## To do
From the entries below, return exactly the lines beginning at the one that contains "[Partager sur LinkedIn] (476, 2276)" and ending at the one that contains "Formation (225, 12)", both of them included, and only those lines.

## Given information
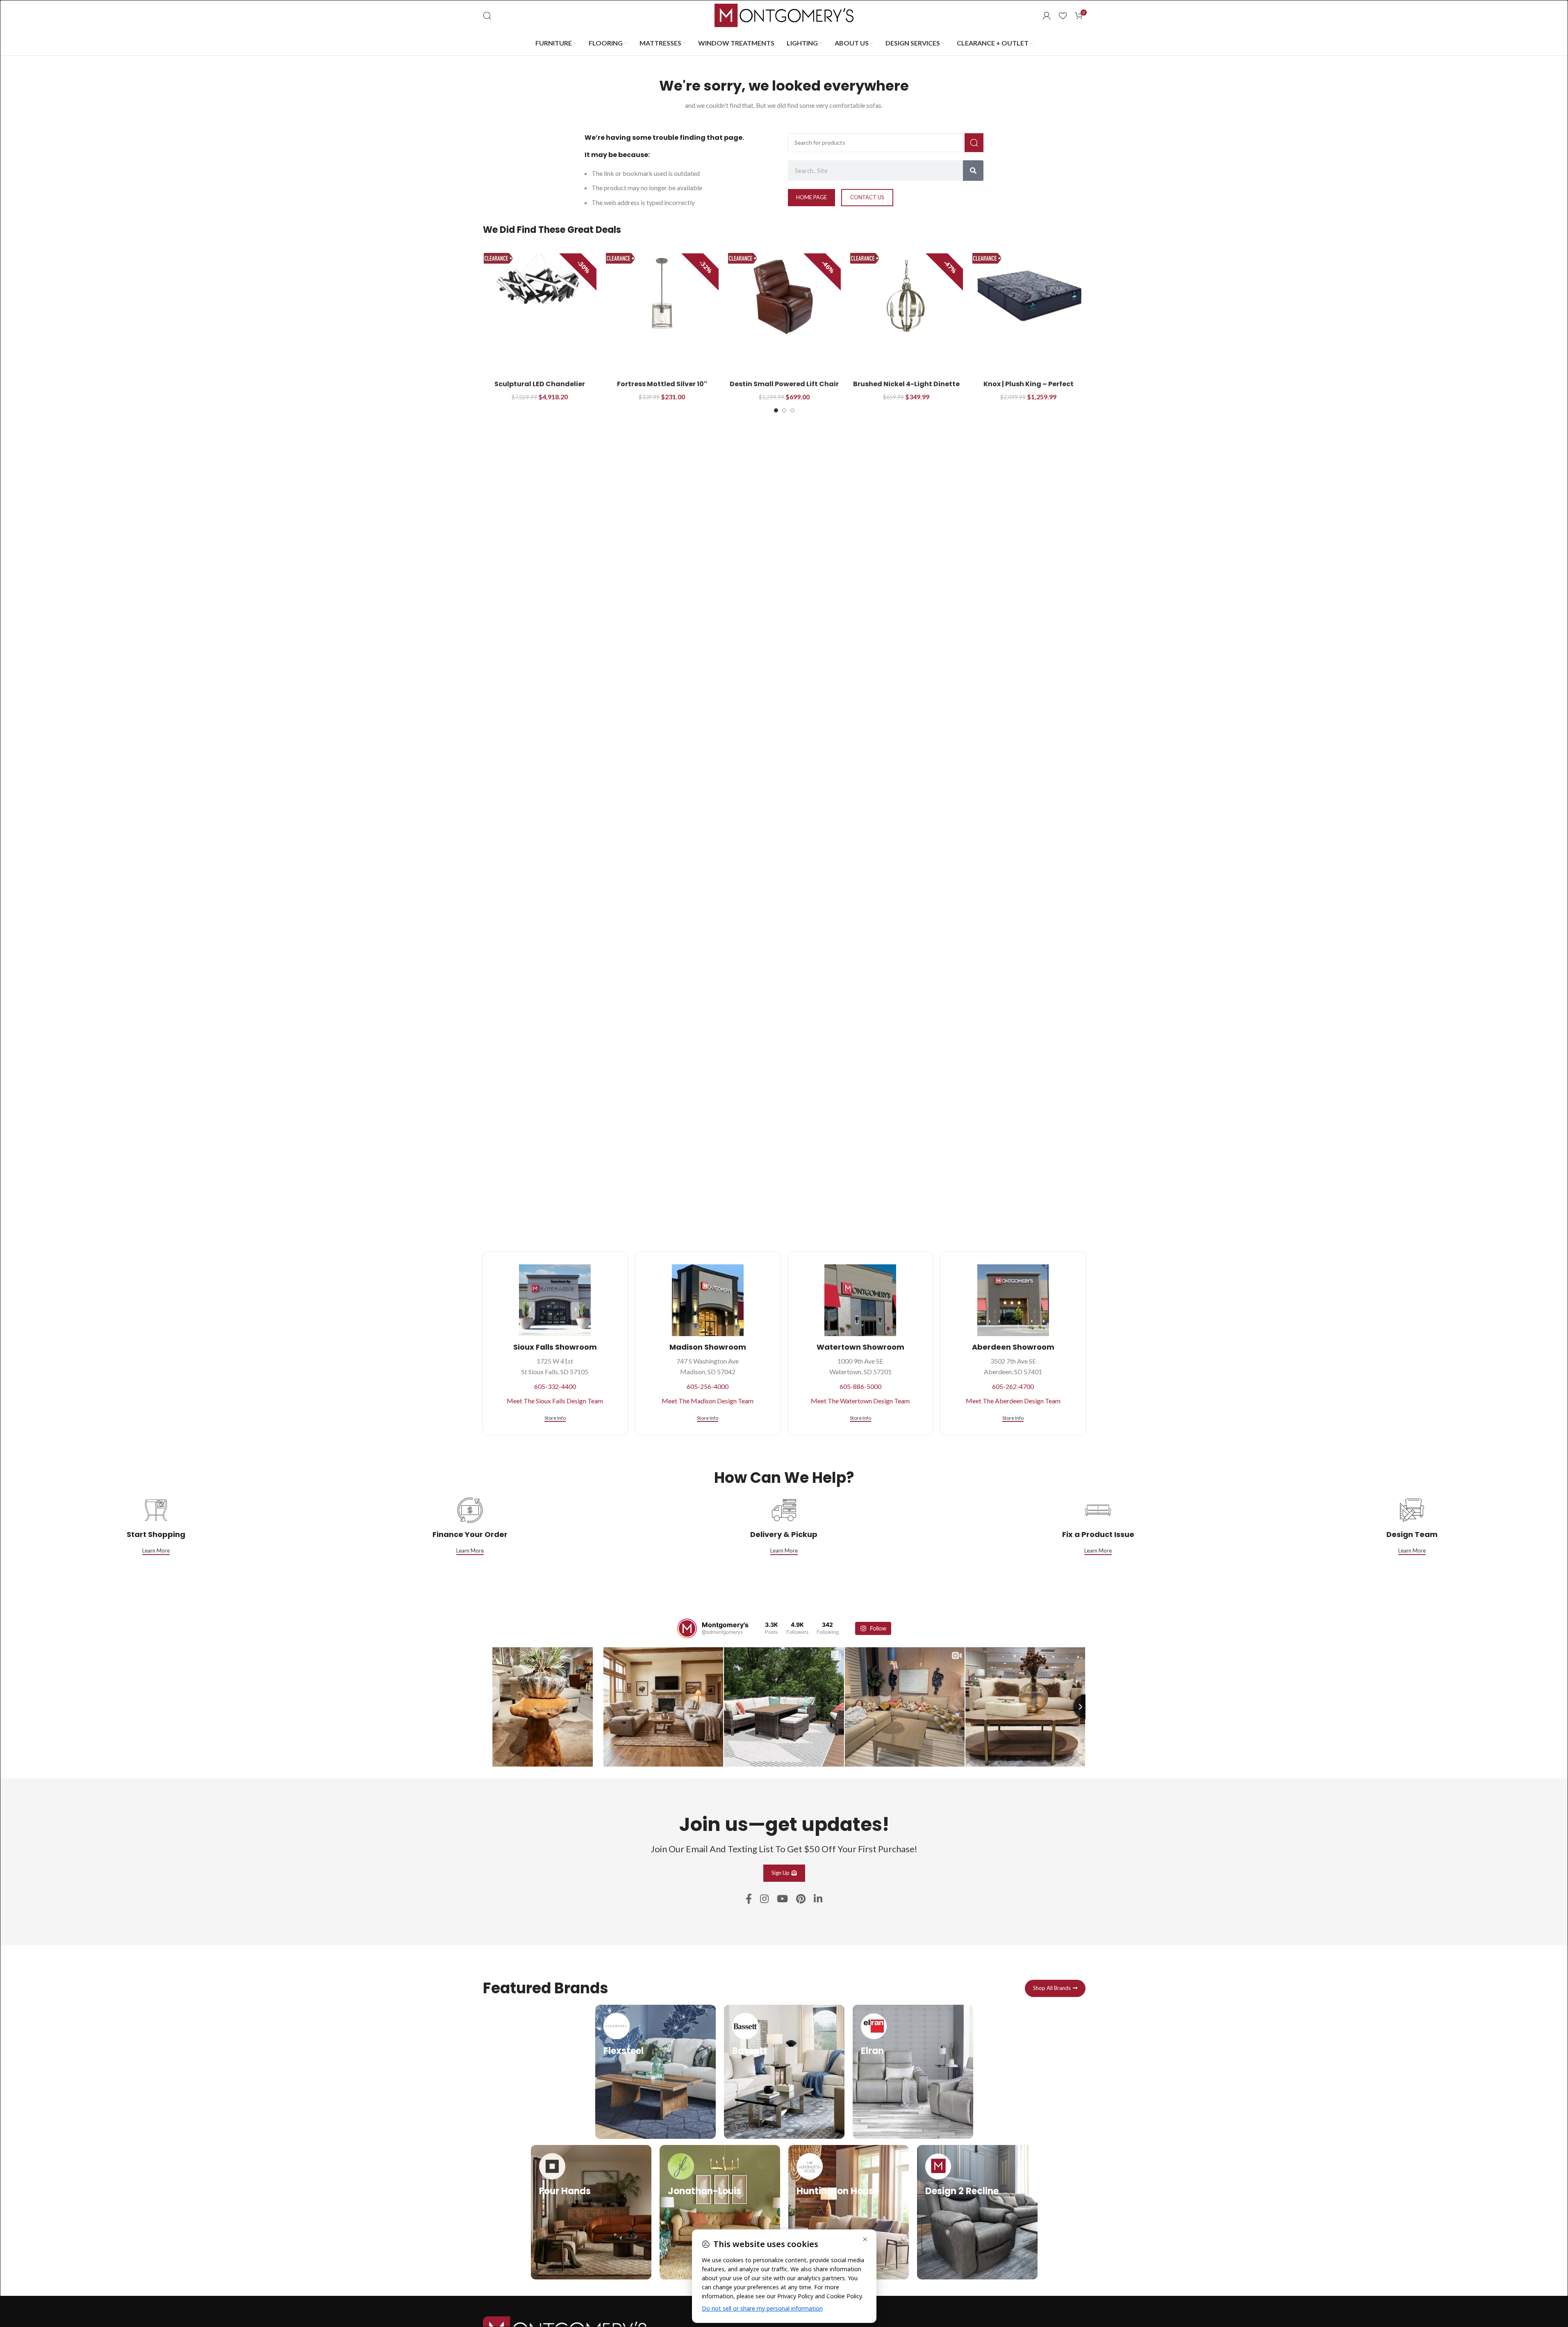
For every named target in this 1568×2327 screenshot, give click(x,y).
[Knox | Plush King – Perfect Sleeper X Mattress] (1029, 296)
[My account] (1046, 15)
==
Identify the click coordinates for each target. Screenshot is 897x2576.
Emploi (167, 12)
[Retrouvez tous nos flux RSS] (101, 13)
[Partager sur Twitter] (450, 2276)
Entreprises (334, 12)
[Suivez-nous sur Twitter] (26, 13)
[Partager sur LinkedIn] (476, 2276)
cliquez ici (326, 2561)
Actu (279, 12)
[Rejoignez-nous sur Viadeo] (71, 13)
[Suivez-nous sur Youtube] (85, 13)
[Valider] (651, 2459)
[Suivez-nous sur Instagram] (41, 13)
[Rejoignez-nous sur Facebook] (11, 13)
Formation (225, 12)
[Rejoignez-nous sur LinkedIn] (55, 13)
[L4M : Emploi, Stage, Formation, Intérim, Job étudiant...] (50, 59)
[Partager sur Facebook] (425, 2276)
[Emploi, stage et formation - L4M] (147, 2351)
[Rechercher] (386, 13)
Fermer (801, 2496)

## Result of the exercise
[Partager sur LinkedIn] (476, 2276)
cliquez ici (326, 2561)
Actu (279, 12)
[Rejoignez-nous sur Viadeo] (71, 13)
[Suivez-nous sur Youtube] (85, 13)
[Valider] (651, 2459)
[Suivez-nous sur Instagram] (41, 13)
[Rejoignez-nous sur Facebook] (11, 13)
Formation (225, 12)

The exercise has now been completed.